WHAT TO WORK ON:
Transcribe the following records in full, exactly as shown.

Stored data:
┌──

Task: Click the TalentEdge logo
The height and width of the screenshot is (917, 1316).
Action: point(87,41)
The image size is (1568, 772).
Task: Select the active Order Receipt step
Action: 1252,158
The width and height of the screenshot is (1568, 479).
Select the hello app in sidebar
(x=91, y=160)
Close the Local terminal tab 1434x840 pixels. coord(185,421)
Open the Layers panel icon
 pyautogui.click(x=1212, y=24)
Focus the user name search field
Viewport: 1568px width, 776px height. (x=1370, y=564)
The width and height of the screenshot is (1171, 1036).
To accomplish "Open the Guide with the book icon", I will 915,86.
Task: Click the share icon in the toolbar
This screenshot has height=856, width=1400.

└──

ANSWER:
Task: Click the TalentEdge logo
The height and width of the screenshot is (917, 1316).
Action: point(87,41)
The image size is (1568, 772).
Task: Select the active Order Receipt step
Action: 1252,158
The width and height of the screenshot is (1568, 479).
Select the hello app in sidebar
(x=91, y=160)
Close the Local terminal tab 1434x840 pixels. coord(185,421)
Open the Layers panel icon
 pyautogui.click(x=1212, y=24)
Focus the user name search field
Viewport: 1568px width, 776px height. (x=1370, y=564)
The width and height of the screenshot is (1171, 1036).
To accomplish "Open the Guide with the book icon", I will 915,86.
Task: Click the share icon in the toolbar
This screenshot has height=856, width=1400.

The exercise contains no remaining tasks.